I snuck into #12 ahead of him and then promptly turned my brain off. Did the classic, 'the hard stuff is done now, the rest of the course is moderate at best' and promptly lost 4 minutes on a basic rough bearing to an obvious catching feature leg.
Then did the even more classic, try to run faster to 'get the time I lost back' and skipped a control in the last loop. 2 rookie errors back to back.
If I'd just sat with Nick in the final loop, I would have finished in a very respectable 32 mins, 2 or 3rd overall and the top podium position.

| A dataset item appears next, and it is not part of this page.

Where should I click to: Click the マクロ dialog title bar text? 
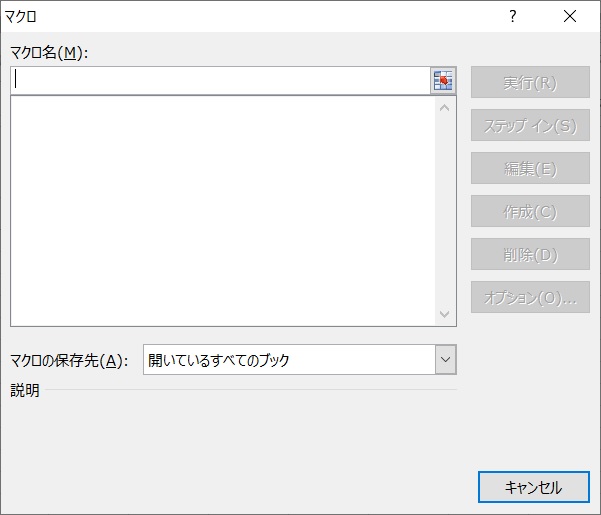(24, 16)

But strangely, I'm not upset at all. I came into the week with very low expectations, I hadn't raced since Spring 2016 or done a multi day carnival since Summer 2015. I expected my navigation to be garbage and no idea how my running would fare - I was definitely not expecting to write 'running the best race I can remember' at any point.
What I'm taking from this is that my current training (ie barbells, pull ups, EMOMS and shit) is enough to keep me competitive at M35 in NA - and that's totally fine with me. I know I could never go back to 5-6 days a week of purely running (mainly alone due to my 'non-traditional' work hours).
It isn't enough to be competitive in Long races (or anything over say 1:15-ish), but I can only count 3 Long races I've ever enjoyed, so - that's fine too. Next time, I'll make the point to get into the woods once or twice beforehand to dust off the cobwebs, so I skip the learning curve on the first couple of races.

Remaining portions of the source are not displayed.